#### The exercise:
Give every line of the listing below as a Markdown table with the columns Row and Line, numbering the rows and skipping blank lines. Leave the pictures out.

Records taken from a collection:
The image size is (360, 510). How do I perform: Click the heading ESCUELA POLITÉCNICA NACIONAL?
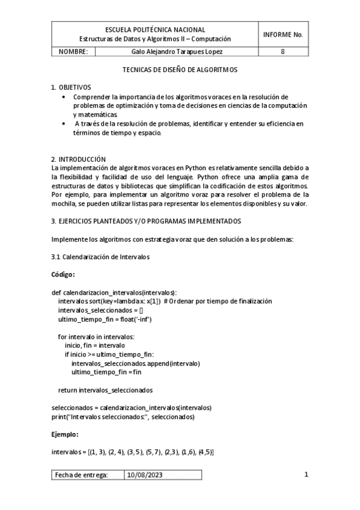coord(155,29)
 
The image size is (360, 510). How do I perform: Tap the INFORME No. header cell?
coord(283,34)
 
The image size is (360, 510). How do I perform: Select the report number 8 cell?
coord(283,52)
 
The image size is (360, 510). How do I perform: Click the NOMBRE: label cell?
coord(73,52)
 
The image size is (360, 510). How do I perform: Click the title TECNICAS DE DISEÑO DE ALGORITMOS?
coord(180,70)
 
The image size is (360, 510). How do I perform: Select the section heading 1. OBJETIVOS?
coord(70,87)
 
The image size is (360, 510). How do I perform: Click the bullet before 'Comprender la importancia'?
coord(65,96)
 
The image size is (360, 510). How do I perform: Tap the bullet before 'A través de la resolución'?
coord(65,123)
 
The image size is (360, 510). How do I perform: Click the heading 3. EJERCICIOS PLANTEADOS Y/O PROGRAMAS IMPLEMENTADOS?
coord(146,221)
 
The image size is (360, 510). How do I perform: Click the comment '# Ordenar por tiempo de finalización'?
coord(218,301)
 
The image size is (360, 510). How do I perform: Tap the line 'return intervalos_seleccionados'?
coord(105,390)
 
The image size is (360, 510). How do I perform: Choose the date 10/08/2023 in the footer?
coord(144,475)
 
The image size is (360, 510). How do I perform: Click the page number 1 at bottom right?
coord(306,475)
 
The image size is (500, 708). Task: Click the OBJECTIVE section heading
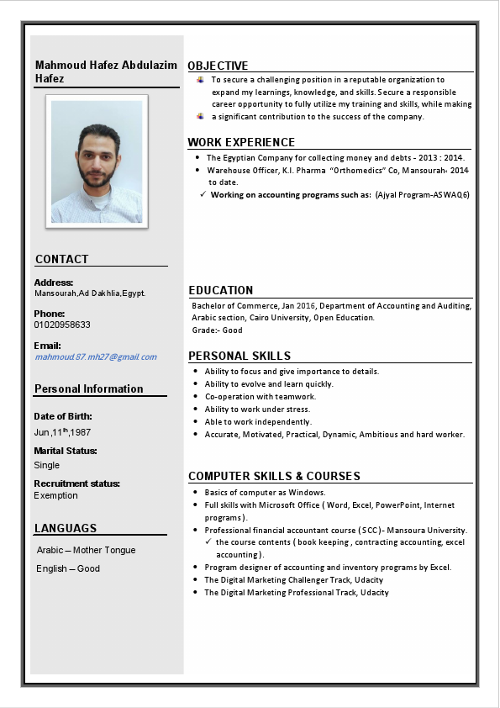tap(218, 66)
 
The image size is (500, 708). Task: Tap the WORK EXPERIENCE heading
tap(241, 142)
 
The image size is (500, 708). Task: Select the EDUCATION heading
tap(220, 290)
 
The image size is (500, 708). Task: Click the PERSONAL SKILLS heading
tap(239, 356)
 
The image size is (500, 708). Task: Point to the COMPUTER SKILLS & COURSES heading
tap(274, 476)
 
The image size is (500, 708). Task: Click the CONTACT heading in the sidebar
tap(61, 259)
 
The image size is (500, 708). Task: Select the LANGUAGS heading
tap(66, 528)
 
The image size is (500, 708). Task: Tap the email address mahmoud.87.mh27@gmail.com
tap(95, 357)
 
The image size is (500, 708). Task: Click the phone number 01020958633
tap(62, 325)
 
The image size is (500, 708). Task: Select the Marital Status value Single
tap(47, 465)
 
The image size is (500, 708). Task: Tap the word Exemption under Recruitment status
tap(55, 495)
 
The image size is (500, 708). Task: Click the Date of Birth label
tap(63, 416)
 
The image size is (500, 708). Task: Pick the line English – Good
tap(68, 568)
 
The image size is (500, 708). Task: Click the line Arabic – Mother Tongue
tap(86, 550)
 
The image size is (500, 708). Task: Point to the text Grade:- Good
tap(217, 330)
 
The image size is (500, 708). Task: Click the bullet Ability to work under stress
tap(257, 409)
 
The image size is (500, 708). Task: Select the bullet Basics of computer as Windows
tap(265, 492)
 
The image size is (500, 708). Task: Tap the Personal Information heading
tap(88, 388)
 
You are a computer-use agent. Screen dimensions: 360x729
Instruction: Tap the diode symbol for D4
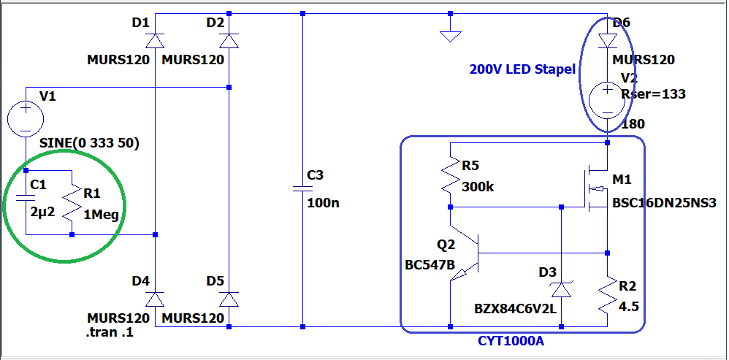(x=156, y=298)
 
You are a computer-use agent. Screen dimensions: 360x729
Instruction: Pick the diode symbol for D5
(x=229, y=298)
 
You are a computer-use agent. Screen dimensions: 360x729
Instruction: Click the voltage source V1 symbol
(x=25, y=118)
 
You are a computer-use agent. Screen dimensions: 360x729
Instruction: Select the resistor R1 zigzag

#### Answer to this task:
| Row | Line |
|---|---|
| 1 | The image size is (360, 510). How do I perform: Click the heading ESCUELA POLITÉCNICA NACIONAL? |
| 2 | coord(155,29) |
| 3 | The image size is (360, 510). How do I perform: Tap the INFORME No. header cell? |
| 4 | coord(283,34) |
| 5 | The image size is (360, 510). How do I perform: Select the report number 8 cell? |
| 6 | coord(283,52) |
| 7 | The image size is (360, 510). How do I perform: Click the NOMBRE: label cell? |
| 8 | coord(73,52) |
| 9 | The image size is (360, 510). How do I perform: Click the title TECNICAS DE DISEÑO DE ALGORITMOS? |
| 10 | coord(180,70) |
| 11 | The image size is (360, 510). How do I perform: Select the section heading 1. OBJETIVOS? |
| 12 | coord(70,87) |
| 13 | The image size is (360, 510). How do I perform: Click the bullet before 'Comprender la importancia'? |
| 14 | coord(65,96) |
| 15 | The image size is (360, 510). How do I perform: Tap the bullet before 'A través de la resolución'? |
| 16 | coord(65,123) |
| 17 | The image size is (360, 510). How do I perform: Click the heading 3. EJERCICIOS PLANTEADOS Y/O PROGRAMAS IMPLEMENTADOS? |
| 18 | coord(146,221) |
| 19 | The image size is (360, 510). How do I perform: Click the comment '# Ordenar por tiempo de finalización'? |
| 20 | coord(218,301) |
| 21 | The image size is (360, 510). How do I perform: Tap the line 'return intervalos_seleccionados'? |
| 22 | coord(105,390) |
| 23 | The image size is (360, 510). How do I perform: Choose the date 10/08/2023 in the footer? |
| 24 | coord(144,475) |
| 25 | The image size is (360, 510). How do I perform: Click the page number 1 at bottom right? |
| 26 | coord(306,475) |
| 27 | The image size is (500, 708). Task: Click the OBJECTIVE section heading |
| 28 | tap(218, 66) |
| 29 | The image size is (500, 708). Task: Tap the WORK EXPERIENCE heading |
| 30 | tap(241, 142) |
| 31 | The image size is (500, 708). Task: Select the EDUCATION heading |
| 32 | tap(220, 290) |
| 33 | The image size is (500, 708). Task: Click the PERSONAL SKILLS heading |
| 34 | tap(239, 356) |
| 35 | The image size is (500, 708). Task: Point to the COMPUTER SKILLS & COURSES heading |
| 36 | tap(274, 476) |
| 37 | The image size is (500, 708). Task: Click the CONTACT heading in the sidebar |
| 38 | tap(61, 259) |
| 39 | The image size is (500, 708). Task: Select the LANGUAGS heading |
| 40 | tap(66, 528) |
| 41 | The image size is (500, 708). Task: Tap the email address mahmoud.87.mh27@gmail.com |
| 42 | tap(95, 357) |
| 43 | The image size is (500, 708). Task: Click the phone number 01020958633 |
| 44 | tap(62, 325) |
| 45 | The image size is (500, 708). Task: Select the Marital Status value Single |
| 46 | tap(47, 465) |
| 47 | The image size is (500, 708). Task: Tap the word Exemption under Recruitment status |
| 48 | tap(55, 495) |
| 49 | The image size is (500, 708). Task: Click the Date of Birth label |
| 50 | tap(63, 416) |
| 51 | The image size is (500, 708). Task: Pick the line English – Good |
| 52 | tap(68, 568) |
| 53 | The image size is (500, 708). Task: Click the line Arabic – Mother Tongue |
| 54 | tap(86, 550) |
| 55 | The image size is (500, 708). Task: Point to the text Grade:- Good |
| 56 | tap(217, 330) |
| 57 | The image size is (500, 708). Task: Click the bullet Ability to work under stress |
| 58 | tap(257, 409) |
| 59 | The image size is (500, 708). Task: Select the bullet Basics of computer as Windows |
| 60 | tap(265, 492) |
| 61 | The image size is (500, 708). Task: Tap the Personal Information heading |
| 62 | tap(88, 388) |
| 63 | You are a computer-use agent. Screen dimensions: 360x729 |
| 64 | Instruction: Tap the diode symbol for D4 |
| 65 | (x=156, y=298) |
| 66 | You are a computer-use agent. Screen dimensions: 360x729 |
| 67 | Instruction: Pick the diode symbol for D5 |
| 68 | (x=229, y=298) |
| 69 | You are a computer-use agent. Screen dimensions: 360x729 |
| 70 | Instruction: Click the voltage source V1 symbol |
| 71 | (x=25, y=118) |
| 72 | You are a computer-use agent. Screen dimensions: 360x729 |
| 73 | Instruction: Select the resistor R1 zigzag |